New photos from this weekend, with plenty of more macro experimentation goodness. This is my first camera with a decent macro, so please forgive my temporary indulgence with this feature. I'll be posting normal photos soon.
The first image in the set is worth discussing. The intersection outside our apartment is Masonic Avenue and Fell Street, and sees plenty of traffic. A few months ago, they began work upgrading the old traffic signals, which are small, dark, and off to the sides of the intersection. The city got as far as putting bright new shiny aluminum poles on one side which stretch across the intersection, yet even months after their installation, they are free of new traffic lights.

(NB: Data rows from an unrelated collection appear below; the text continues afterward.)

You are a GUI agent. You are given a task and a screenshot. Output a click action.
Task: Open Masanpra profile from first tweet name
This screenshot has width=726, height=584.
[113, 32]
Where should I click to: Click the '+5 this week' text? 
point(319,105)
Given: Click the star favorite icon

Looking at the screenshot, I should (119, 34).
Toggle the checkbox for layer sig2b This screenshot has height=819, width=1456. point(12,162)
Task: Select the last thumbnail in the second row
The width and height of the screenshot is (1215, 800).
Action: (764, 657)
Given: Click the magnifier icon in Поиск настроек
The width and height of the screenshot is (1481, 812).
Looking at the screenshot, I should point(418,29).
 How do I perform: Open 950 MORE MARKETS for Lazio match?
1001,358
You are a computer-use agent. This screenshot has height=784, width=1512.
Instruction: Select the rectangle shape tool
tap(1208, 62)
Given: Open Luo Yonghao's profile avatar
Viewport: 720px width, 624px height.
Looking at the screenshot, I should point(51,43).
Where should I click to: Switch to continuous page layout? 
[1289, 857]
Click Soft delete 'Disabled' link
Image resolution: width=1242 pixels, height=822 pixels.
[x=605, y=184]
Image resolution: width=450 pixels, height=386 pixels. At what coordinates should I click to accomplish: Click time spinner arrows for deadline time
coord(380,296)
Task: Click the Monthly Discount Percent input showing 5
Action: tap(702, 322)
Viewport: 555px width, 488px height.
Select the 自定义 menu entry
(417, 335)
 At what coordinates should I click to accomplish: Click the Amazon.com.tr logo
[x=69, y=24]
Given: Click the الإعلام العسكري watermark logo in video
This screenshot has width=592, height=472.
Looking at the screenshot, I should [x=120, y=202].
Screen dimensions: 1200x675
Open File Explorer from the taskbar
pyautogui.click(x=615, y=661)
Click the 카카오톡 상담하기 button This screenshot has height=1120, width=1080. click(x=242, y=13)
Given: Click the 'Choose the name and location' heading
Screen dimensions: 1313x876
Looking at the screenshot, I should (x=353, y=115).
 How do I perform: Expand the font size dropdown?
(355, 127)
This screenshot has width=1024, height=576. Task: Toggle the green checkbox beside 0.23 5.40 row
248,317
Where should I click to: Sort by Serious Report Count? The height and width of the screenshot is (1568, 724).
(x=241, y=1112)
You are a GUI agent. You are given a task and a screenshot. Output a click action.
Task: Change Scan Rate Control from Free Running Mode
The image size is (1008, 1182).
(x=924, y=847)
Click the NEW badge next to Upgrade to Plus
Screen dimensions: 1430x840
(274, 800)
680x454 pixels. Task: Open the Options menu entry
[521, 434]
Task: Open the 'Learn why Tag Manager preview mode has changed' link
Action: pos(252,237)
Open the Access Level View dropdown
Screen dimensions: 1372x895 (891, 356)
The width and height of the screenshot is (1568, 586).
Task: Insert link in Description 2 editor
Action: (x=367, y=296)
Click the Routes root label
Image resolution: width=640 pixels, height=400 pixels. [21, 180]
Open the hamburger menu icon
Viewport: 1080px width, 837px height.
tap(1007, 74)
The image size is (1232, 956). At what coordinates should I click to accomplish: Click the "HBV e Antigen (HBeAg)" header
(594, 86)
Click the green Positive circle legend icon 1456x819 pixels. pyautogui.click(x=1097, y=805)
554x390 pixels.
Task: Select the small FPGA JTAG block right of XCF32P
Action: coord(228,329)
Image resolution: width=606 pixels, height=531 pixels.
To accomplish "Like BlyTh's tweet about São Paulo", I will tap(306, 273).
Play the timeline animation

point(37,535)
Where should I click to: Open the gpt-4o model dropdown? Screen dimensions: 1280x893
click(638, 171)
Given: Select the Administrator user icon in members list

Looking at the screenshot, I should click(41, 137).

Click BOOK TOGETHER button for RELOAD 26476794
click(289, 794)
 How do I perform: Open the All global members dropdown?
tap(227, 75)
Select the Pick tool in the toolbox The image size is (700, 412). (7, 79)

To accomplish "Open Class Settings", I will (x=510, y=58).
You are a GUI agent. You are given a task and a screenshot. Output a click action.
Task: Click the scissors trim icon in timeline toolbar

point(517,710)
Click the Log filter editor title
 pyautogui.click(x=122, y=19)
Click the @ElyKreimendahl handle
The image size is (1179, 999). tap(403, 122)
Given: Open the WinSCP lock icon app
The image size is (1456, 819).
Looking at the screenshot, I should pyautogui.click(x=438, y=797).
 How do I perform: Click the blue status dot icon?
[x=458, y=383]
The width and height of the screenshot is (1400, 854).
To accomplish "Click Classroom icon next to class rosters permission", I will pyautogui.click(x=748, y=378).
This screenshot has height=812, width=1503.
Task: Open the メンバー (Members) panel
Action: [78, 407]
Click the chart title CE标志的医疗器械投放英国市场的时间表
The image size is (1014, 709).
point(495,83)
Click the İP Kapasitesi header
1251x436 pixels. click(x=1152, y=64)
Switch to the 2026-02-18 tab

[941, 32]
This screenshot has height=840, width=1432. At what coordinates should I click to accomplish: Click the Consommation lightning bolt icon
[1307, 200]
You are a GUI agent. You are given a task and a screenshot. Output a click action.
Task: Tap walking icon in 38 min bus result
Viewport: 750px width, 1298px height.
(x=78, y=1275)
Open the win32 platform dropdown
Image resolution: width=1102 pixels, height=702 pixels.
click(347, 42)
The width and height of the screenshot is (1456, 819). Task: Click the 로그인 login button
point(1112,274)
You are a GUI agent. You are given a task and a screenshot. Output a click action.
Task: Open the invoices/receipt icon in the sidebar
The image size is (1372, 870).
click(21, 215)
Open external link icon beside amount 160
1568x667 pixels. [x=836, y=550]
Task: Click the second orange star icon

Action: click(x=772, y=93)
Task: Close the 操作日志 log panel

Now, we've lived here for over a year, and up until recently have never seen or heard an auto accident occur outside, but in the past two months alone, we've witnessed at least four major, car-totalling, injury accidents. Previous to the traffic work, we'd occasionally hear a skid once a week or so, and now it's nearly a daily occurrence.
My hypothesis is that the new traffic poles obscure the signals on the right side (I wish I had before/after shots to illustrate this), leaving only the small, dark signal on the left side to show drivers whether they should stop or go (which is non-standard for the city, most traffic signals are on the right and above the intersection). Additionally, the bare poles have a bright, shiny quality that draws the eye to them, and being devoid of lights, my guess is some drivers just don't see a signal, and if there are no drivers in front or beside them to remind them to stop at a red light, they continue through what appears to be a non-signaled intersection. This has resulted in several serious accidents, all involving speeds high enough to spin vehicles out of control and in this last case, flip them over completely.
Interfaces can kill, and in this case, the traffic interface is causing accidents. My hope is that the city of San Francisco completes their projects soon.